Biosimilari e sostenibilità: dati IQVIA

Il mercato dei farmaci biologici e dei biosimilari ha assunto una crescente rilevanza in ambito europeo e italiano. Un’importanza che IQVIA Italia ha evidenziato nella pubblicazione “Valore dei Biosimilari, Sostenibilità del Sistema e Prospettive Future”. Particolare attenzione vine riservata al fenomeno al rischio rappresentato dal Biosimilar VOID e alle sue conseguenze, come i mancati risparmi per il SSN.

Biosimilari e sostenibilità: dati IQVIA
Immagine da IQVIA Italia

Il mercato dei farmaci biologici e dei biosimilari ha assunto una crescente rilevanza in ambito europeo e italiano. Un’importanza che IQVIA Italia ha evidenziato nella pubblicazione “Valore dei Biosimilari, Sostenibilità del Sistema e Prospettive Future”. Particolare attenzione viene riservata al fenomeno al rischio rappresentato dal Biosimilar VOID e alle sue conseguenze, come i mancati risparmi per il SSN.


Nel corso degli ultimi anni i farmaci biologici hanno assunto sempre più importanza in diverse aree terapeutiche.

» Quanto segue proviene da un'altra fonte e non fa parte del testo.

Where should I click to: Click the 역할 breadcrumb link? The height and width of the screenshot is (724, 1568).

Soprattutto in oncologia, nel cardiovascolare, in immunologia e in neurologia il loro sviluppo è accelerato notevolmente, con un aumento dei lanci di nuove molecole. Un trend che è stato sottolineato da IQVIA Italia nella pubblicazione “Valore dei Biosimilari, Sostenibilità del Sistema e Prospettive Future”.

 

La crescita dei Biologici

Una ricerca che prende in considerazione anche l’importante apporto offerto dai biosimilari, introdotti per garantire maggiore accesso ai trattamenti e ridurre i costi sanitari. Essi stanno producendo notevoli risparmi per i sistemi sanitari dei paesi avanzati, anche per il SSN italiano.

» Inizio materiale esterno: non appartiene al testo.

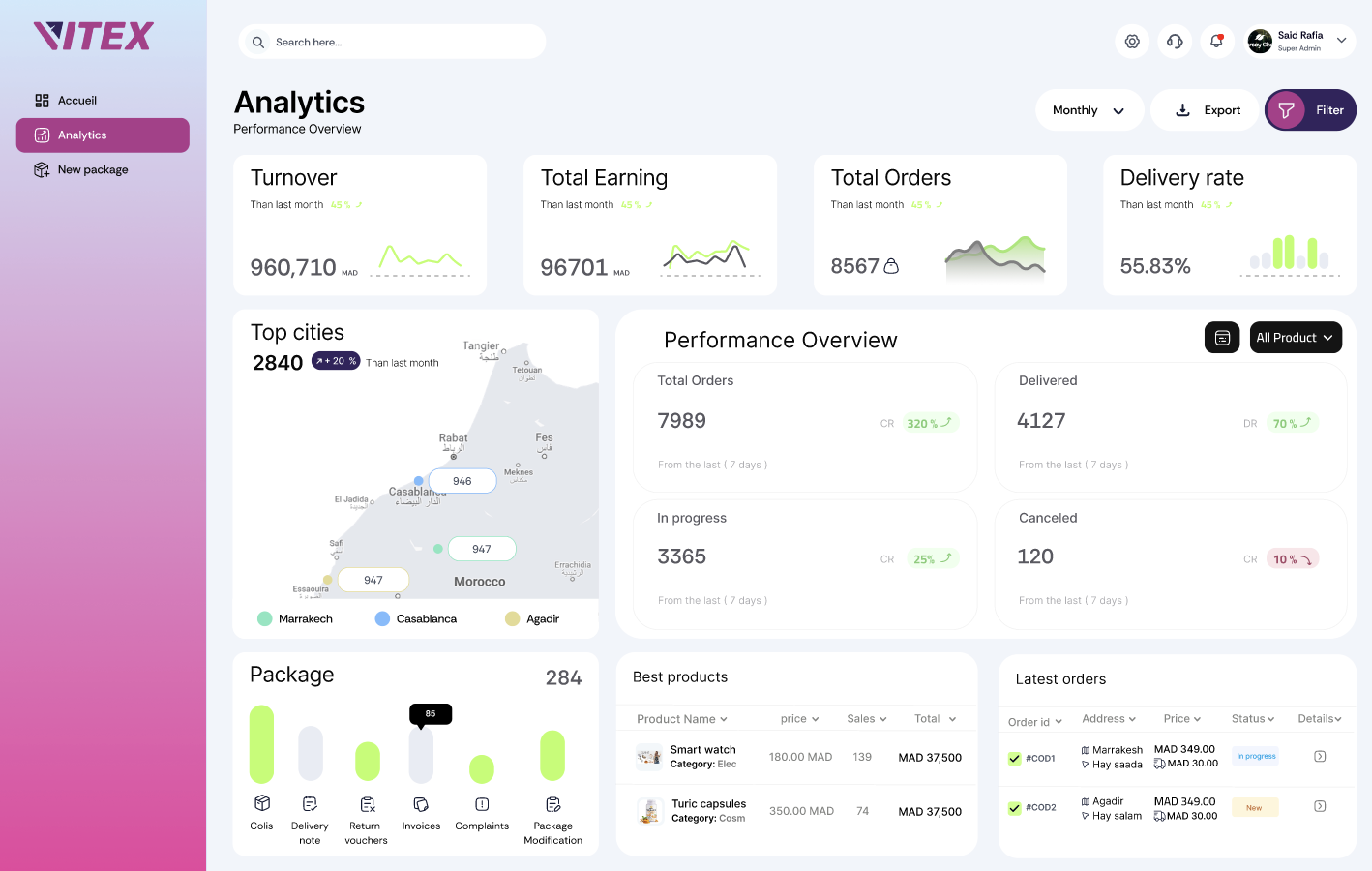
Task: Open the settings gear icon
Action: click(1132, 42)
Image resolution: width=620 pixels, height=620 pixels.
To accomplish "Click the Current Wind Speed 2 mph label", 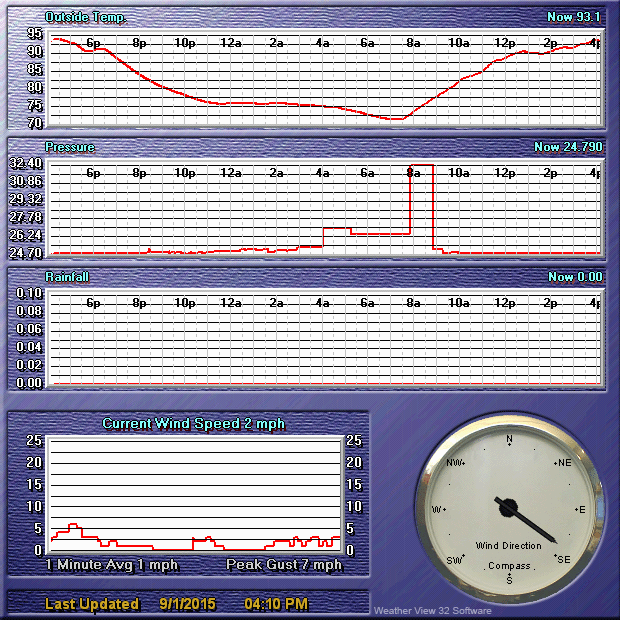I will click(x=193, y=424).
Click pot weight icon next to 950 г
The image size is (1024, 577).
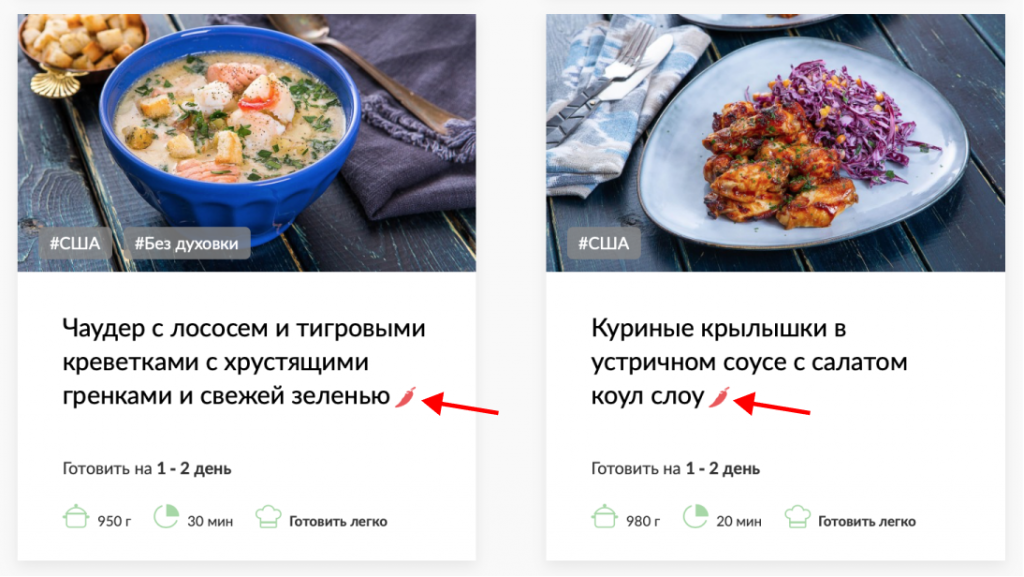[76, 516]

Negli ultimi anni si è avuta una forte accelerazione nello sviluppo di nuovi farmaci biologici. Infatti, nel periodo 2014-2018 sono state lanciate 13 nuove molecole in media ogni anno. In più, si stima che nel quinquennio 2021-2025 il numero medio di lanci annuali sarà vicino a 27.

 

Mercato dei Biologici e Biosimilari in Europa

Il mercato europeo dei farmaci biologici è in continua crescita, con tassi superiori al 10% negli ultimi cinque anni. In particolare, Germania e Francia dominano il settore con valori di mercato rispettivamente di 20 e 17 miliardi di euro.

Attualmente, in UE sono stati approvati biosimilari in relazione a 20 farmaci biologici. I mercati di Regno Unito e Germania sono quelli che nel 2023 hanno generato il maggior valore in Europa: infatti, hanno riportato rispettivamente 2,1 e 1,9 miliardi di euro. L’Italia segue subito dietro con 1,8 miliardi. Spagna e Francia, invece, hanno registrato i maggiori tassi di crescita negli ultimi cinque anni, rispettivamente del 28% e del 17%.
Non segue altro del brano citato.